After a CVM is running (regardless of which approach was used to create it), you can deploy additional models over SSH.

### Ollama

#### 1. Transfer and Register

```bash
# Package model files on the host
tar -czvf my-model.tar.gz /path/to/model/files

# Copy into the CVM (port 6190 forwards to SSH port 22 inside the CVM)
scp -P 6190 my-model.tar.gz root@localhost:/var/lib/ollama/

# SSH into the CVM and register the model
ssh -p 6190 root@localhost
cd /var/lib/ollama && tar -xzvf my-model.tar.gz

cat > /tmp/Modelfile << 'EOF'
FROM /var/lib/ollama/my-model/weights.gguf
PARAMETER temperature 0.7
PARAMETER top_p 0.9
SYSTEM "You are a helpful assistant."
EOF

ollama create my-custom-model -f /tmp/Modelfile
```

:::note
For Ubuntu cloud-init CVMs, the default SSH user is `ultraviolet` (password: `password`). For Buildroot CVMs, the default user is `root`.
:::

#### 2. Verify

```bash
ollama list
```

### vLLM

#### 1. Transfer and Configure

vLLM expects a HuggingFace-format model directory:

```bash
# Copy the model directory into the CVM
scp -r -P 6190 /path/to/my-hf-model/ root@localhost:/var/lib/vllm/models/

# SSH in and update the vLLM config to point to the new model
ssh -p 6190 root@localhost
sed -i 's|^VLLM_MODEL=.*|VLLM_MODEL=/var/lib/vllm/models/my-hf-model|' /etc/vllm/vllm.env

# Restart vLLM to load the new model
systemctl restart vllm
# or for SysV init:
/etc/init.d/S96vllm restart
```

#### 2. Verify

```bash
curl http://localhost:8000/v1/models
```

---

## Verifying Model Availability

After deploying a custom model, verify it is accessible end-to-end through the Cube Agent.
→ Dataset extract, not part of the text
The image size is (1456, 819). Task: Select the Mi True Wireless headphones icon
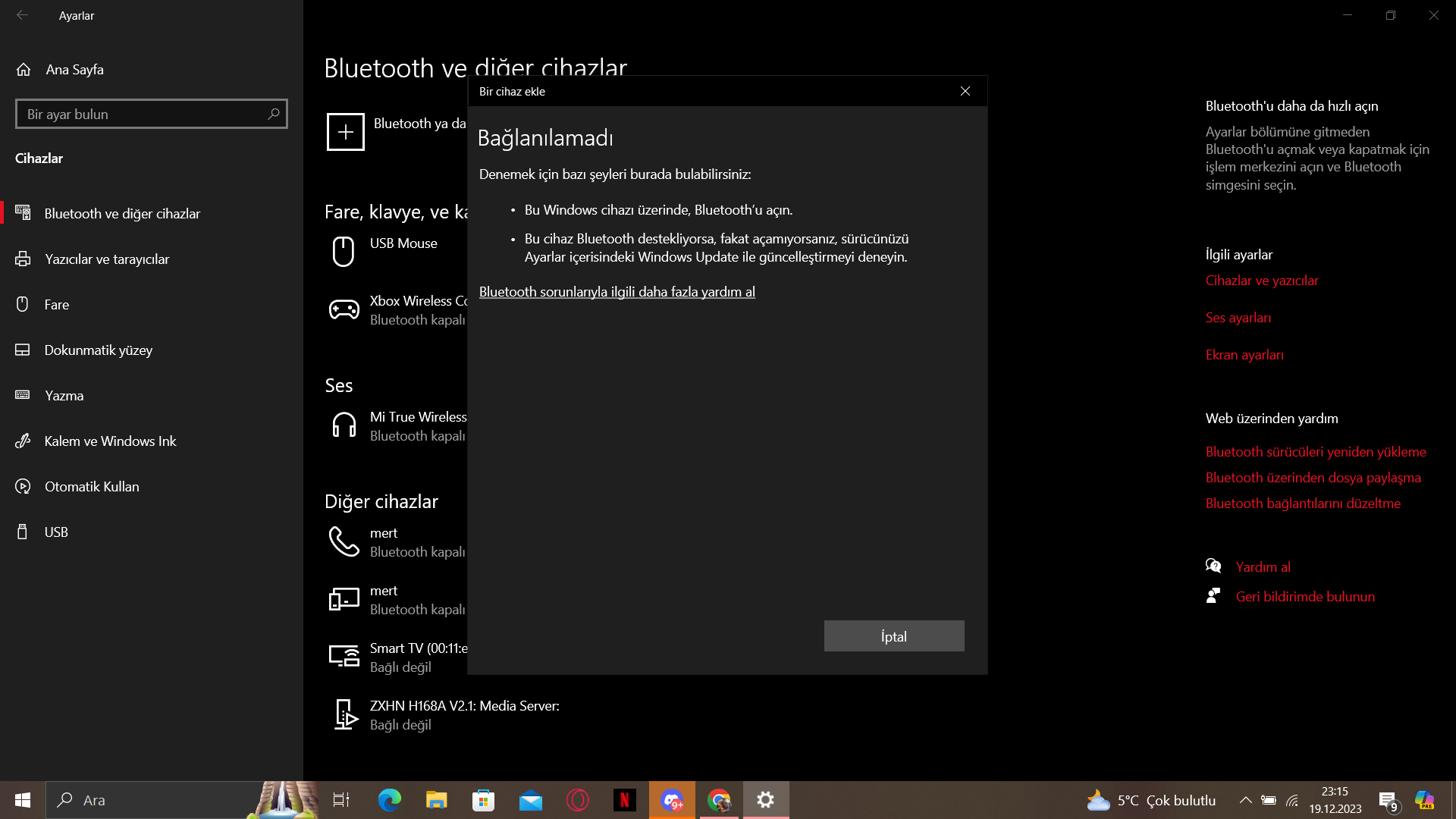coord(344,425)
From the host:

```bash
# List available models (port 6193 forwards to the Cube Agent on port 7001 inside the CVM)
curl http://localhost:6193/v1/models

# Test a chat completion request
curl http://localhost:6193/v1/chat/completions \
-H "Content-Type: application/json" \
-d '{
"model": "my-custom-model",
"messages": [{"role": "user", "content": "Hello"}]
}'
```